_TASK_
Copy out the entries that follow exactly, leaving out the pictures.

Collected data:
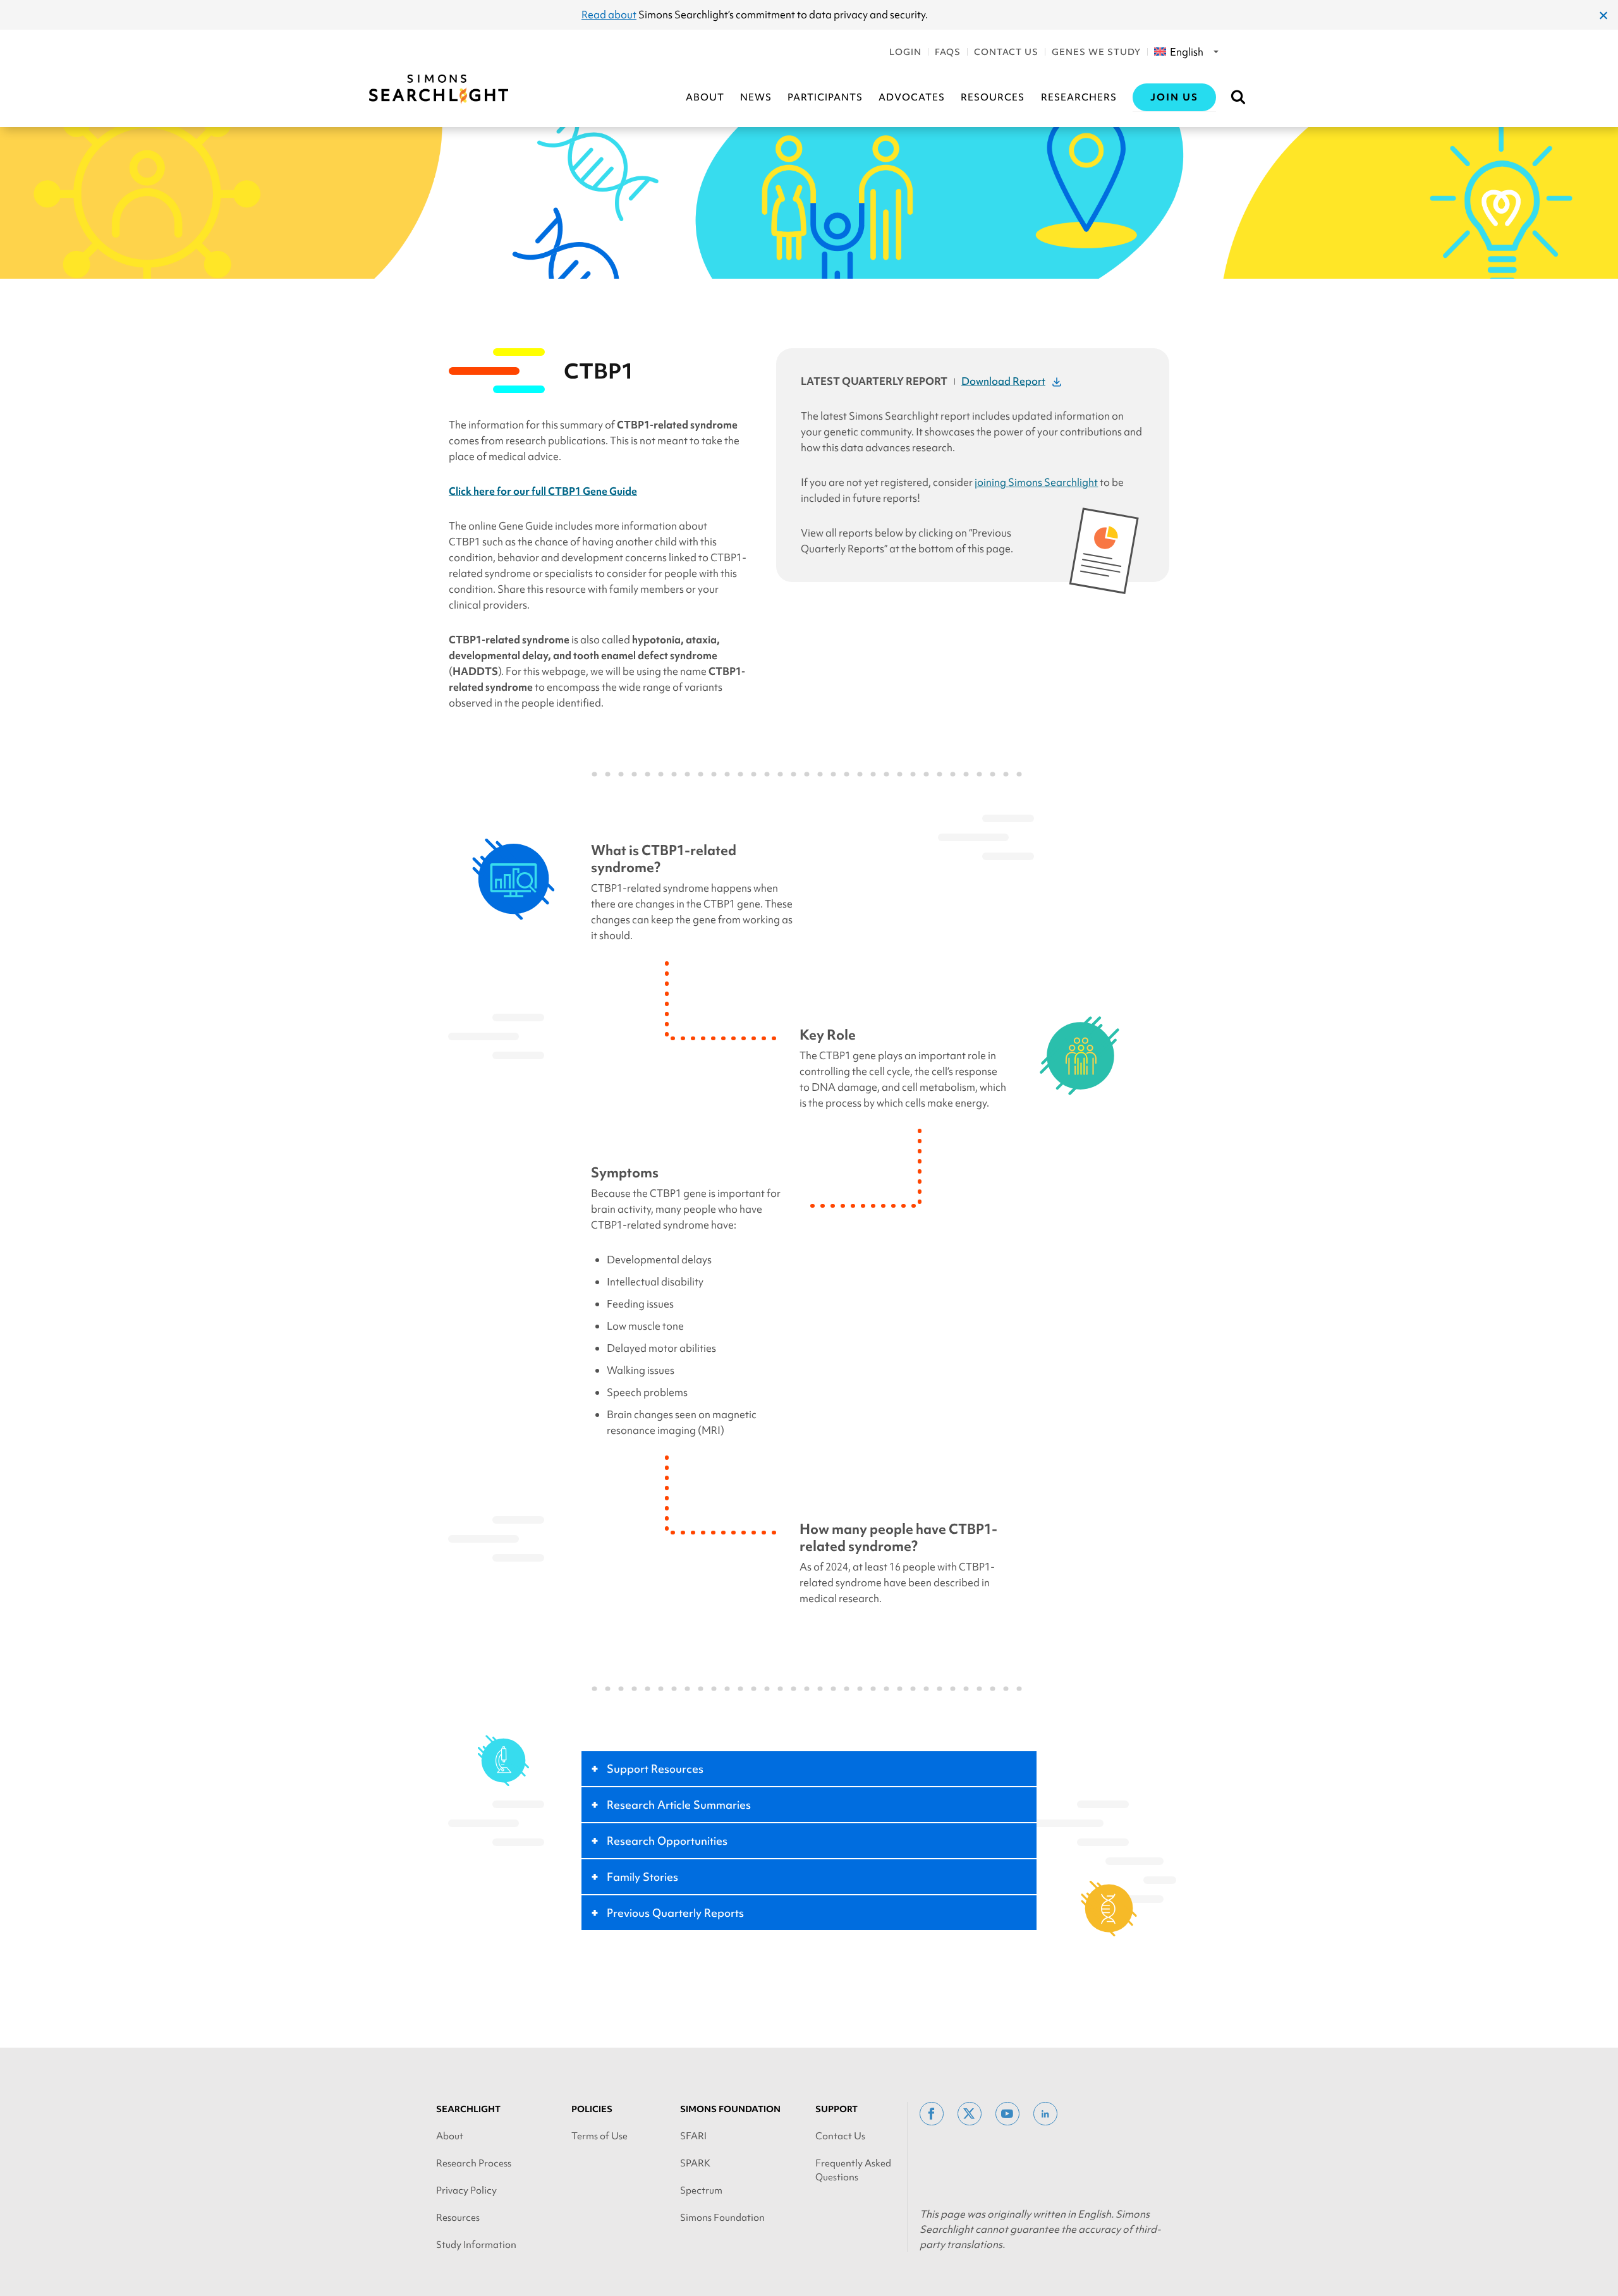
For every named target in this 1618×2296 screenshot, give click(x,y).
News (756, 97)
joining (1036, 482)
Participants (825, 97)
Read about (608, 14)
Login (905, 52)
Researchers (1079, 97)
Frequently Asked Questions (853, 2170)
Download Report (1003, 381)
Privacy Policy (466, 2190)
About (705, 97)
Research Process (473, 2163)
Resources (993, 97)
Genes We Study (1096, 52)
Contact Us (1006, 52)
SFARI (693, 2136)
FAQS (948, 52)
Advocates (912, 97)
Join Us (1174, 97)
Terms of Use (599, 2136)
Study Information (476, 2244)
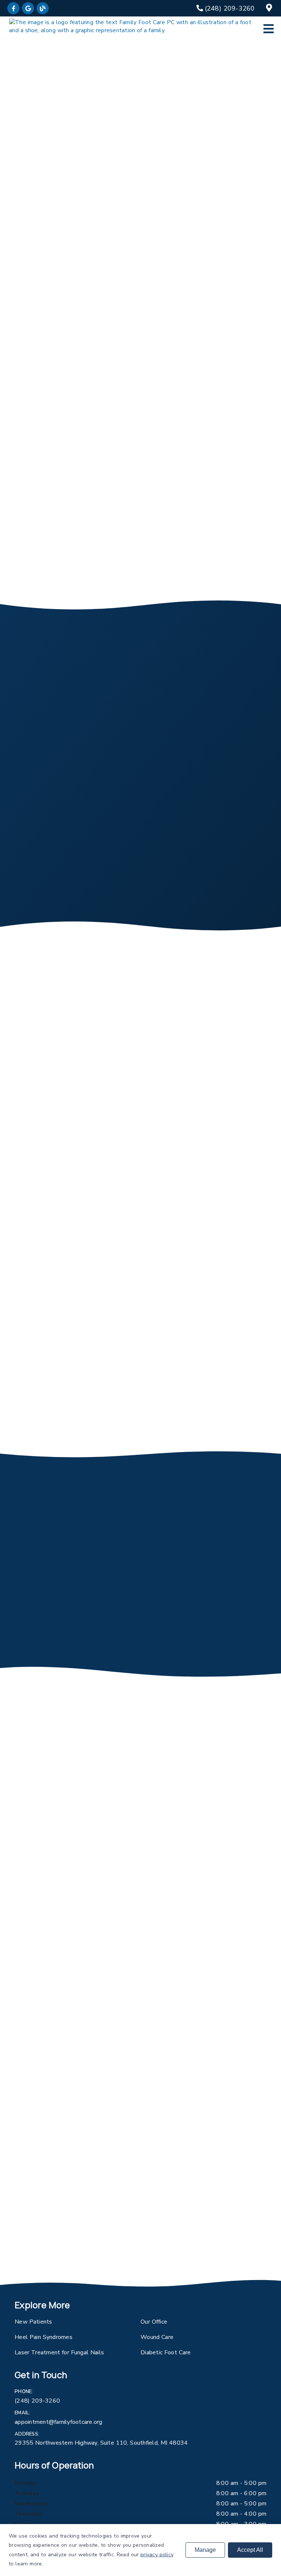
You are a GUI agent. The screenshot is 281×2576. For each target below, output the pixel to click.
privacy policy (156, 2554)
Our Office (153, 2322)
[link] (13, 8)
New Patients (33, 2322)
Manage (205, 2550)
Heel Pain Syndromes (43, 2337)
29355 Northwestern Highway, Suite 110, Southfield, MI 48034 (101, 2443)
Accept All (250, 2550)
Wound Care (156, 2337)
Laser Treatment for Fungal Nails (59, 2352)
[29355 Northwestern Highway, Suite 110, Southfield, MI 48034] (270, 8)
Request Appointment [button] (110, 493)
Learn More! (26, 1236)
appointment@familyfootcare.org (58, 2422)
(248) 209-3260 (37, 2401)
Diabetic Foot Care (165, 2352)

_ANSWER AREA_
For every named target in this 1618×2296 screenshot, give click(x,y).
News (756, 97)
joining (1036, 482)
Participants (825, 97)
Read about (608, 14)
Login (905, 52)
Researchers (1079, 97)
Frequently Asked Questions (853, 2170)
Download Report (1003, 381)
Privacy Policy (466, 2190)
About (705, 97)
Research Process (473, 2163)
Resources (993, 97)
Genes We Study (1096, 52)
Contact Us (1006, 52)
SFARI (693, 2136)
FAQS (948, 52)
Advocates (912, 97)
Join Us (1174, 97)
Terms of Use (599, 2136)
Study Information (476, 2244)
You are a GUI agent. The screenshot is 281×2576. For each target below, output the pixel to click.
privacy policy (156, 2554)
Our Office (153, 2322)
[link] (13, 8)
New Patients (33, 2322)
Manage (205, 2550)
Heel Pain Syndromes (43, 2337)
29355 Northwestern Highway, Suite 110, Southfield, MI 48034 (101, 2443)
Accept All (250, 2550)
Wound Care (156, 2337)
Laser Treatment for Fungal Nails (59, 2352)
[29355 Northwestern Highway, Suite 110, Southfield, MI 48034] (270, 8)
Request Appointment [button] (110, 493)
Learn More! (26, 1236)
appointment@familyfootcare.org (58, 2422)
(248) 209-3260 (37, 2401)
Diabetic Foot Care (165, 2352)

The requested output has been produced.